Standing under the elevated 7 train along Roosevelt Avenue in Jackson Heights you can't help but notice it: Paint chipping and falling away.
“I have two small kids,” said Dudley Stewart, a Jackson Heights resident and one of the plaintiffs in the case. “
Every day we walk through Roosevelt Avenue and I get worried because you see the dust falling from the train. We know it's filled with lead aint.”
A recent study by a painter's union found lead levels in paint chips here were more than 40 times the legal threshold.
Now, four Jackson Heights residents have joined together in a federal class action lawsuit against the Metropolitan Transit Authority (MTA), calling on the agency to fix the problem.
“This is something the MTA has known about for years,” Steward said. “We want them to fix it. They refuse to fix it. Now is the time to force them to do it.”
“When all other avenues have failed, we believe that this lawsuit will then force the MTA to cure this hazard, which has existed for too long,” said attorney Dan Woodard, who represents the plaintiffs.
Among other things, the lawsuit accuses the agency of intentionally causing dangerous conditions by painting the structure with lead paint, then not maintaining it. City Council Member Daniel Dromm says it's a public health hazard. He also believes it's been 35 years since the structure between Woodside and Corona has received a fresh coat of paint.
“They keep telling us it's in the budget,” Dromm said. “We've not seen it painted.”
Tammy Rose, an area resident involved in the lawsuit says the structural conditions of the elevated 7 line are so bad, one day as she was driving down Roosevelt Avenue, a bolt fell and hit her car.
“If a bolt falls off, imagine the amount of paint chips that are falling that we don't see,” Rose said.
“You can see the structure is in very bad shape,” Dromm added. “I'm surprised it hasn't fallen down!”

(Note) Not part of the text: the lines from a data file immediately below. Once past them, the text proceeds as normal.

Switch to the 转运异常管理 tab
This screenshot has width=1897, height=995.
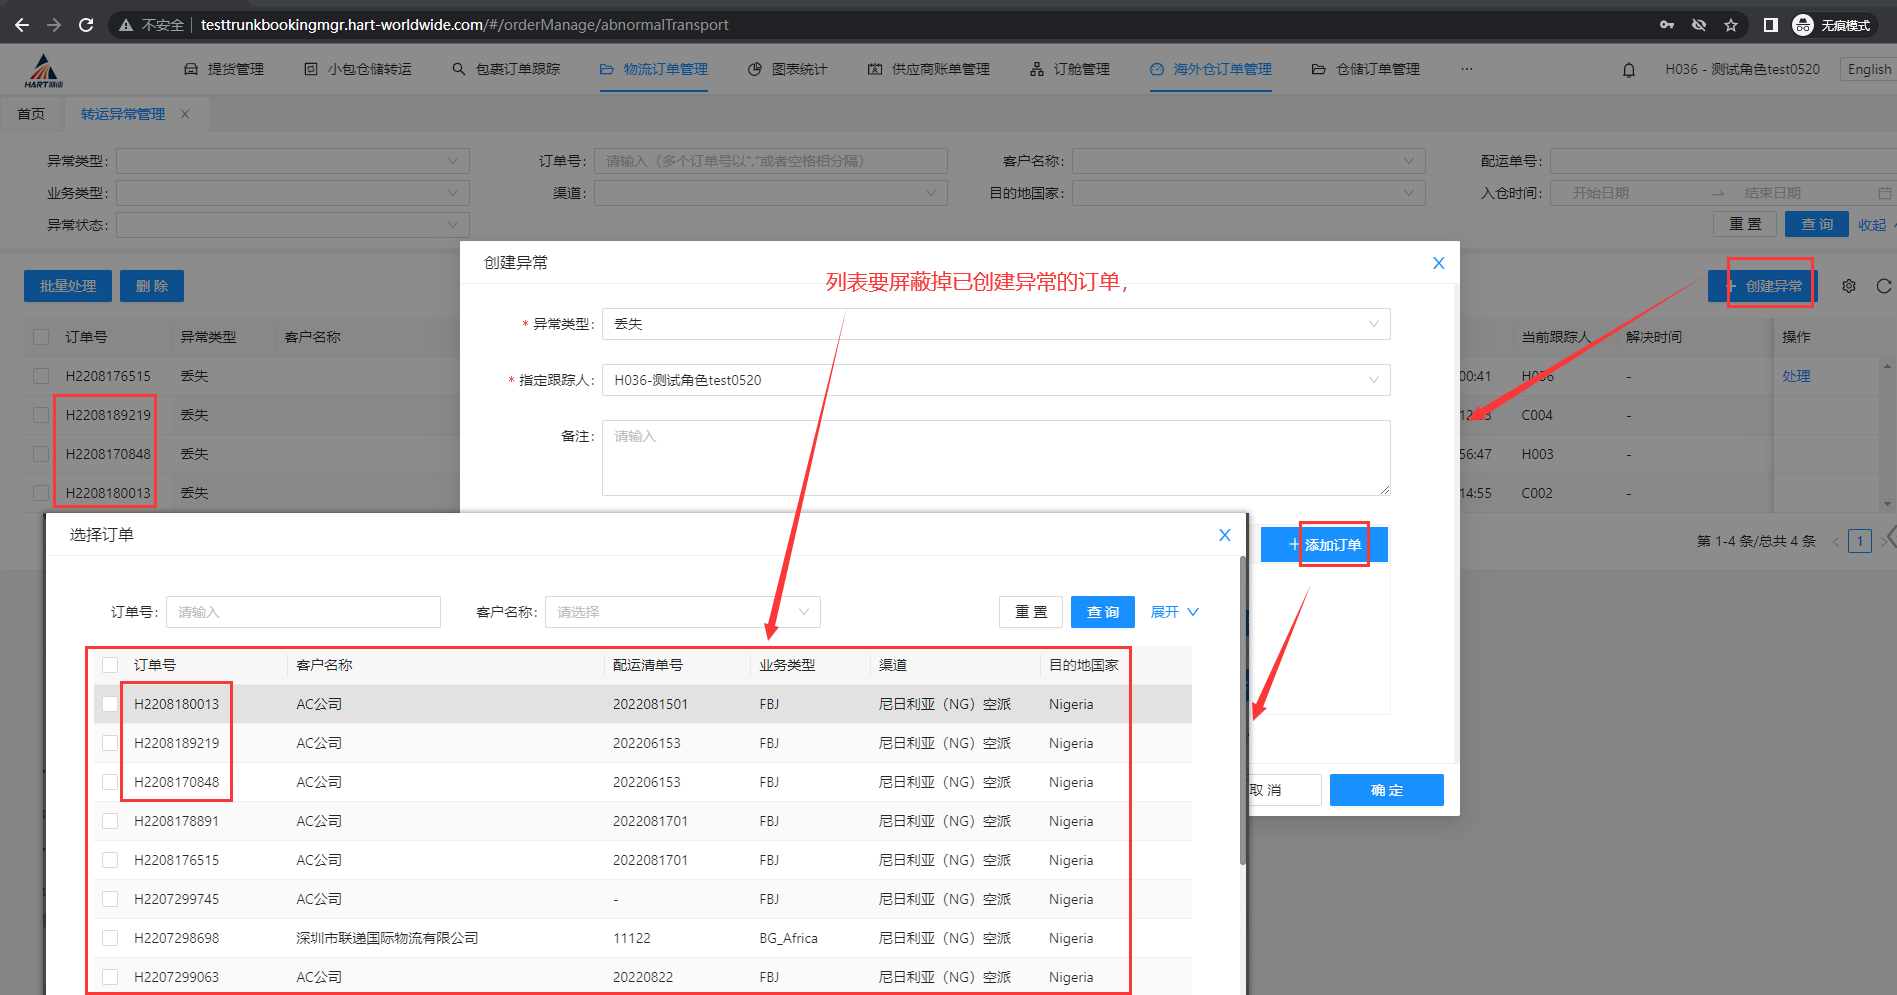point(123,114)
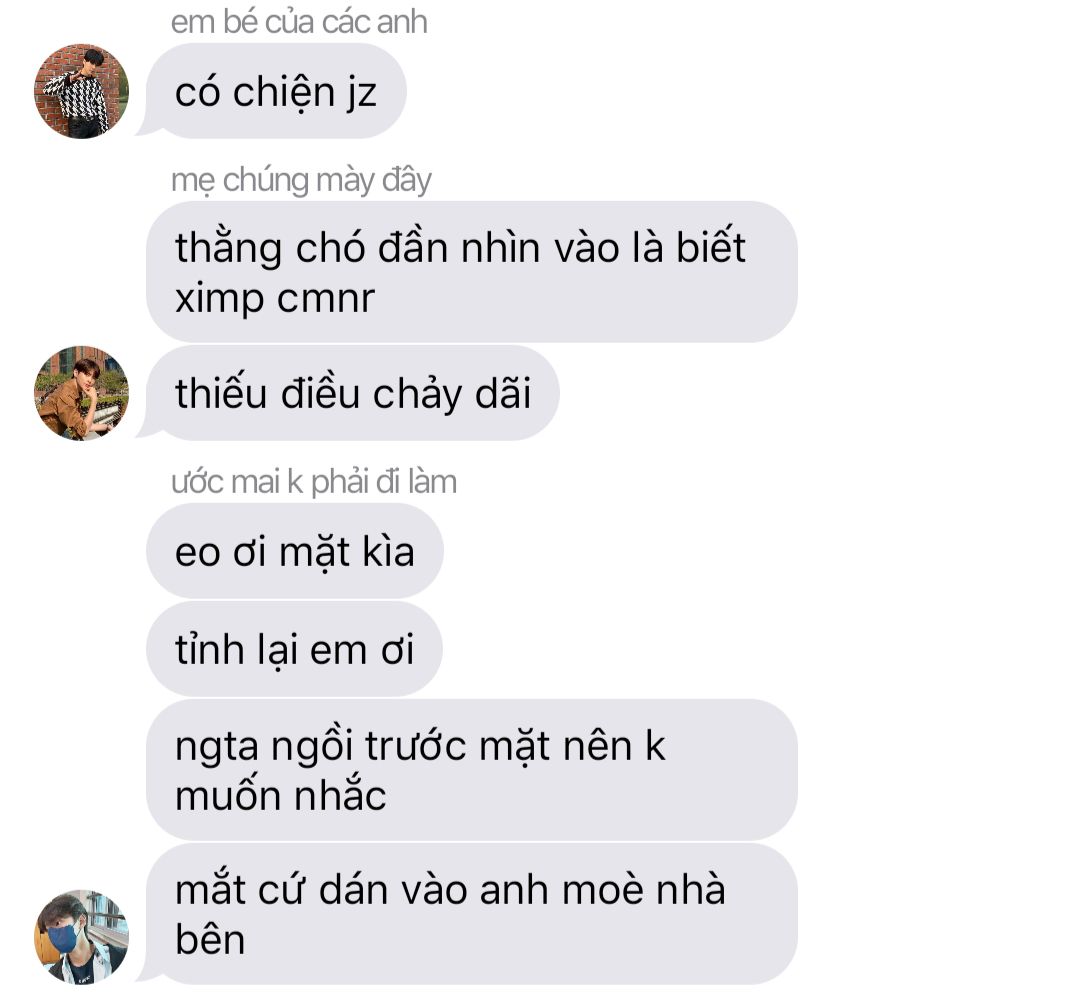Tap the word "moè" in the final bubble
1080x1001 pixels.
point(603,889)
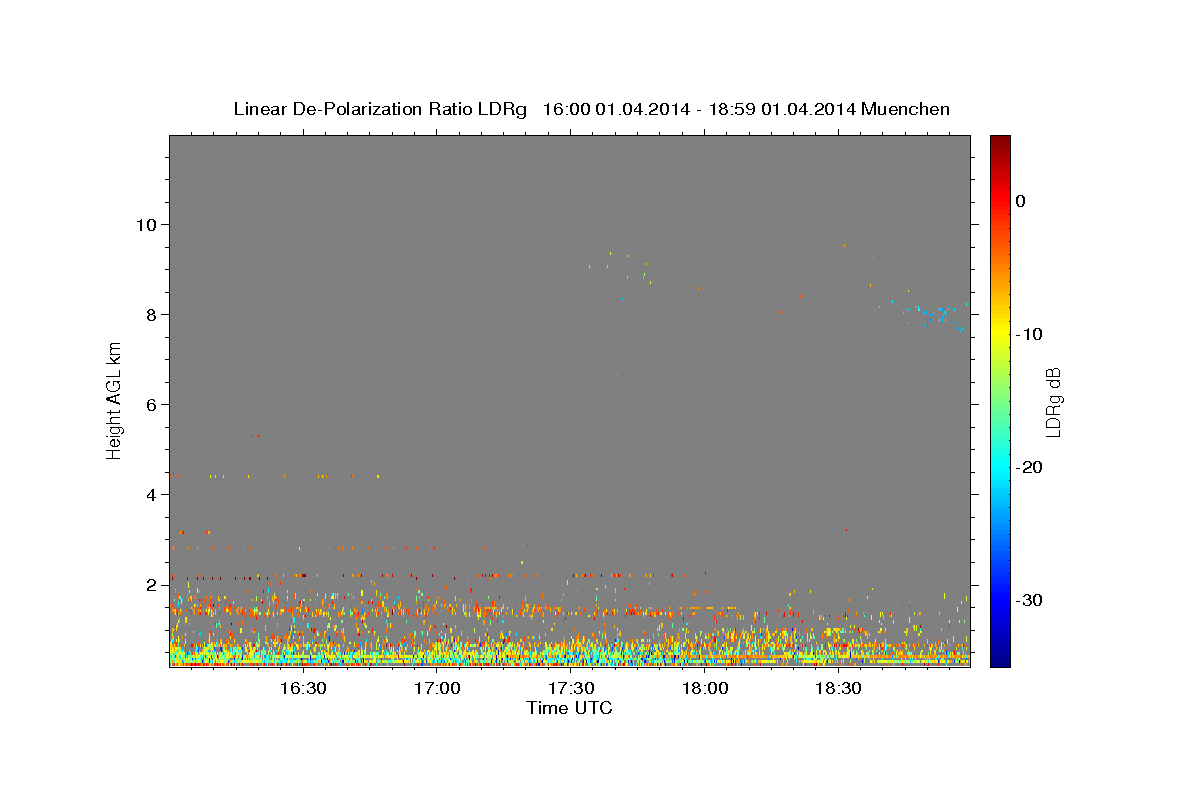Click the 18:30 time axis label
This screenshot has height=800, width=1200.
(x=838, y=689)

The MTA does not comment on pending litigation, but a spokesperson says their previous tests showed lead levels within EPA standards. The spokesperson also denies that it has been 35 years since the bridge has been painted, although they didn't say when it happened. There is money in the agency’s current Capital Plan for the painting, but there's no word on when it might happen.
For the residents who filed this lawsuit, it can't come soon enough.